Rozpoczęcie prac archeologicznych na terenie Pałacu Brühla
Po szeregu prac przygotowawczych nadszedł ważny moment nie tylko dla procesu odbudowy, ale i varsavianistów, historyków i miłośników historii Polski. Spółka Pałac Saski rozpoczyna bowiem pierwszy etap działań na terenie dawnego Pałacu Brühla, tym samym wykopaliska zostaną tu przeprowadzone po raz pierwszy od czasów oczyszczenia miejsca z gruzów drugiej wojny światowej. Choć trudno przewidzieć, jakie skarby skrywa obszar, który przed wojną zajmowało Ministerstwo Spraw Zagranicznych, wzorem przeprowadzonych już prac archeologicznych na terenie Pałacu Saskiego należy spodziewać się zabytkowych elementów nawet sprzed wielu setek lat.
Saperzy w akcji
Odwiedzający regularnie plac marsz. Józefa Piłsudskiego mogli już zobaczyć pierwszy sygnał nowych działań: wyrastające na jego północno-zachodnich obrzeżach ogrodzenie, które poszerza dotychczasowy teren prac spółki. Po odgrodzeniu przestrzeni wykopalisk do akcji wkroczą saperzy, którzy wykonają wstępną weryfikację, czy w ziemi nie pozostały stanowiące potencjalne zagrożenie pozostałości wojennej amunicji czy bomb. Taka historia miała już miejsce, gdy na terenie dawnej pierzei zachodniej placu w 2008 roku znaleziono m.in. minę przeciwpancerną i pocisk artyleryjski. Wraz z rozpoznaniem saperskim rozpoczną się prace geofizyczne oraz geodezyjne wytyczanie wykopów, czyli przestrzeni dla prac archeologicznych.

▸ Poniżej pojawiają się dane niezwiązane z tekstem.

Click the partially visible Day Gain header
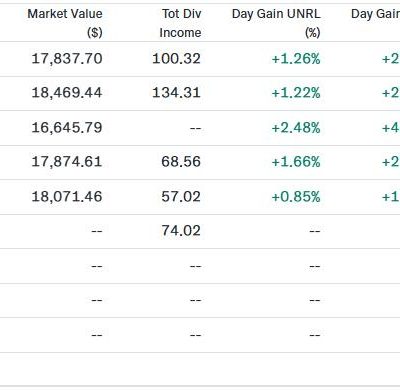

Wykopaliska na terenie Pałacu Saskiego
Teren przy pl. Piłsudskiego, na którym pierwotnie wznosił się gmach Pałacu Saskiego i przyległe mu kamienice przy ul. Królewskiej 6 i 8, został już gruntownie przebadany w latach 2006–2008. Tysiące znalezionych artefaktów, które pieczołowicie oczyszczono, oznaczono i opisano, trafiły następnie do Muzeum Warszawy i Muzeum Powstania Warszawskiego. Niektóre z nich można także zobaczyć na szczegółowych zdjęciach wystawy czasowej, która zdobi ogrodzenie po obu stronach Grobu Nieznanego Żołnierza.

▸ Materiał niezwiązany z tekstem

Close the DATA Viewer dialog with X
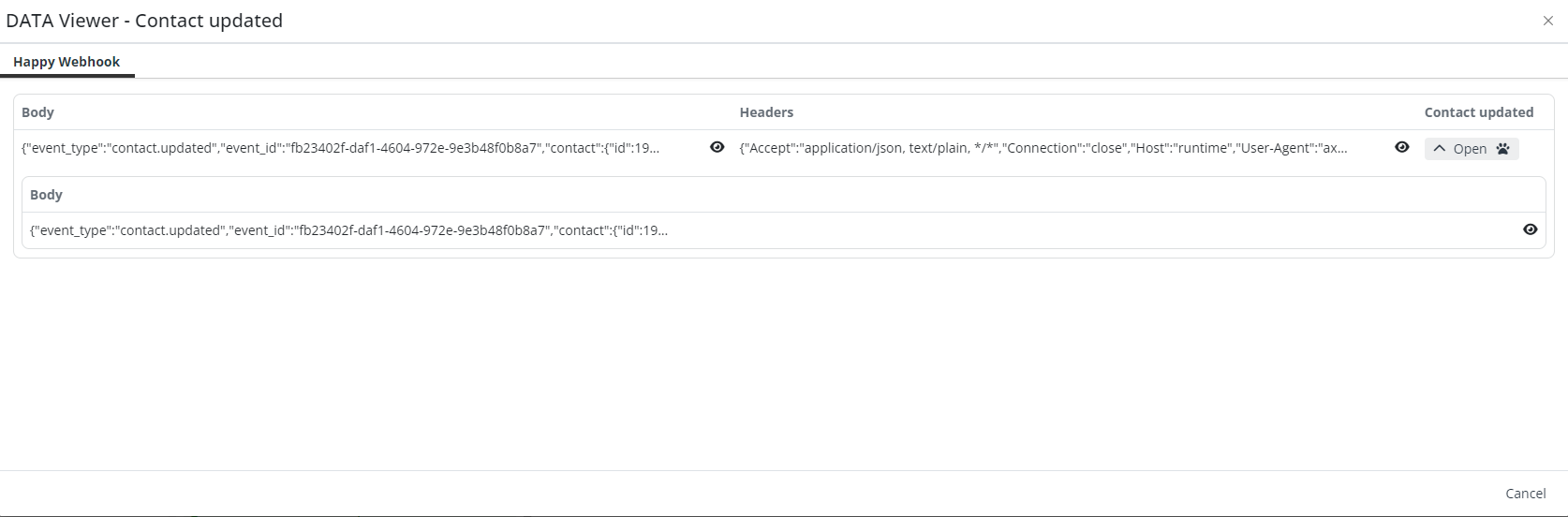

Wykopaliska na terenie Pałacu Brühla
W odróżnieniu od terenu Pałacu Saskiego, przestrzeń, którą wcześniej zajmował Pałac Brühla – poza skromnym fragmentem oficyn – nie została nigdy przebadana. Bezprecedensowe prace archeologiczne na terenie bogatego w historię, współczesnego centrum stolicy mogą przynieść wiele zaskoczeń. W trakcie badań, które potrwają około pół roku, specjaliści zgłębią nie tylko kolejne warstwy kulturowe związane z przeszłością Pałacu Brühla, cofając się do jego pierwszego wcielenia, czyli pałacu marszałka sejmu Jerzego Ossolińskiego. Archeolodzy będą mieli okazję przyjrzeć się także wcześniejszej historii tego miejsca, gdzie przechodziły ongiś wały zygmuntowskie z fosą, których pozostałości mogą okazać się skarbnicą wiedzy o zamierzchłych czasach. Zanim jednak dotrą do czasów panowania Zygmunta III Wazy, eksplorować będą młodsze warstwy, związane z międzywojenną historią pałacu, w którym mieściła się wtedy wystawna siedziba Ministerstwa Spraw Zagranicznych.